═══ Input ═══

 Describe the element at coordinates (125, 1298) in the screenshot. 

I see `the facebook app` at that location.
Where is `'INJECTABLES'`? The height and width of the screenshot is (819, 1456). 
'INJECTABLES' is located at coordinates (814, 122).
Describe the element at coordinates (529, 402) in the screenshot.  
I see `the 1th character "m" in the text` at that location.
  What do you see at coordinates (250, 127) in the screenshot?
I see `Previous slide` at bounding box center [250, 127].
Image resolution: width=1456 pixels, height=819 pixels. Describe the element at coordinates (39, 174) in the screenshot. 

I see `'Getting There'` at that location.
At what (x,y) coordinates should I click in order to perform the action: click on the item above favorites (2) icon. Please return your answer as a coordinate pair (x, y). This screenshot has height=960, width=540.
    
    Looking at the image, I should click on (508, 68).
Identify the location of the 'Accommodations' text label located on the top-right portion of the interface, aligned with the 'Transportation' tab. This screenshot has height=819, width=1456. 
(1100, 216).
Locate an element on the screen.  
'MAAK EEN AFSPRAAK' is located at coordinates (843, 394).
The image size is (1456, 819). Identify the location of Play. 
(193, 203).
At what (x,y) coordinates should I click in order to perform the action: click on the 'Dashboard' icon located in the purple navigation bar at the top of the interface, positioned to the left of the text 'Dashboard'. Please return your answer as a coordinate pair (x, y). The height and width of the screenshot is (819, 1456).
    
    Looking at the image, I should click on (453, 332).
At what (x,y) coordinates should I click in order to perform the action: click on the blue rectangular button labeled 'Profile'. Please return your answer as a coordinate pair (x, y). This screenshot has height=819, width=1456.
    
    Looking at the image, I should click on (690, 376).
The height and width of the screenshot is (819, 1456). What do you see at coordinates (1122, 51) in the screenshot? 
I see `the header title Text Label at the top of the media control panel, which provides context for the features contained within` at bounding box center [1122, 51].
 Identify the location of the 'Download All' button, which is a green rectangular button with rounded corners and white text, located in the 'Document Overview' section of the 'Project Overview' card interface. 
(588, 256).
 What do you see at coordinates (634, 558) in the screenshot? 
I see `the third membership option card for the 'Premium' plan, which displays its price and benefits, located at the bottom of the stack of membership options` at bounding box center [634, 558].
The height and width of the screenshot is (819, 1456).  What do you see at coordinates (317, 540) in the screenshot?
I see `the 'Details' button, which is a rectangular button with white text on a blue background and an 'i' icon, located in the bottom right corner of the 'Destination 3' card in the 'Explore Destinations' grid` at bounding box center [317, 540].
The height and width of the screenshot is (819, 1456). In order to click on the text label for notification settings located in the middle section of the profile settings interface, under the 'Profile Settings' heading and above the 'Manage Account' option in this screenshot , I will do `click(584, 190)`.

═══

§ **What to work on**:
Put every line of the records above into a numbered list, leaving out the blank lines.

§ **Exercise result**:
1.  Describe the element at coordinates (125, 1298) in the screenshot. 
2. I see `the facebook app` at that location.
3. Where is `'INJECTABLES'`? The height and width of the screenshot is (819, 1456). 
4. 'INJECTABLES' is located at coordinates (814, 122).
5. Describe the element at coordinates (529, 402) in the screenshot.  
6. I see `the 1th character "m" in the text` at that location.
7.   What do you see at coordinates (250, 127) in the screenshot?
8. I see `Previous slide` at bounding box center [250, 127].
9. Image resolution: width=1456 pixels, height=819 pixels. Describe the element at coordinates (39, 174) in the screenshot. 
10. I see `'Getting There'` at that location.
11. At what (x,y) coordinates should I click in order to perform the action: click on the item above favorites (2) icon. Please return your answer as a coordinate pair (x, y). This screenshot has height=960, width=540.
12.     Looking at the image, I should click on (508, 68).
13. Identify the location of the 'Accommodations' text label located on the top-right portion of the interface, aligned with the 'Transportation' tab. This screenshot has height=819, width=1456. 
14. (1100, 216).
15. Locate an element on the screen.  
16. 'MAAK EEN AFSPRAAK' is located at coordinates (843, 394).
17. The image size is (1456, 819). Identify the location of Play. 
18. (193, 203).
19. At what (x,y) coordinates should I click in order to perform the action: click on the 'Dashboard' icon located in the purple navigation bar at the top of the interface, positioned to the left of the text 'Dashboard'. Please return your answer as a coordinate pair (x, y). The height and width of the screenshot is (819, 1456).
20.     Looking at the image, I should click on (453, 332).
21. At what (x,y) coordinates should I click in order to perform the action: click on the blue rectangular button labeled 'Profile'. Please return your answer as a coordinate pair (x, y). This screenshot has height=819, width=1456.
22.     Looking at the image, I should click on (690, 376).
23. The height and width of the screenshot is (819, 1456). What do you see at coordinates (1122, 51) in the screenshot? 
24. I see `the header title Text Label at the top of the media control panel, which provides context for the features contained within` at bounding box center [1122, 51].
25.  Identify the location of the 'Download All' button, which is a green rectangular button with rounded corners and white text, located in the 'Document Overview' section of the 'Project Overview' card interface. 
26. (588, 256).
27.  What do you see at coordinates (634, 558) in the screenshot? 
28. I see `the third membership option card for the 'Premium' plan, which displays its price and benefits, located at the bottom of the stack of membership options` at bounding box center [634, 558].
29. The height and width of the screenshot is (819, 1456).  What do you see at coordinates (317, 540) in the screenshot?
30. I see `the 'Details' button, which is a rectangular button with white text on a blue background and an 'i' icon, located in the bottom right corner of the 'Destination 3' card in the 'Explore Destinations' grid` at bounding box center [317, 540].
31. The height and width of the screenshot is (819, 1456). In order to click on the text label for notification settings located in the middle section of the profile settings interface, under the 'Profile Settings' heading and above the 'Manage Account' option in this screenshot , I will do `click(584, 190)`.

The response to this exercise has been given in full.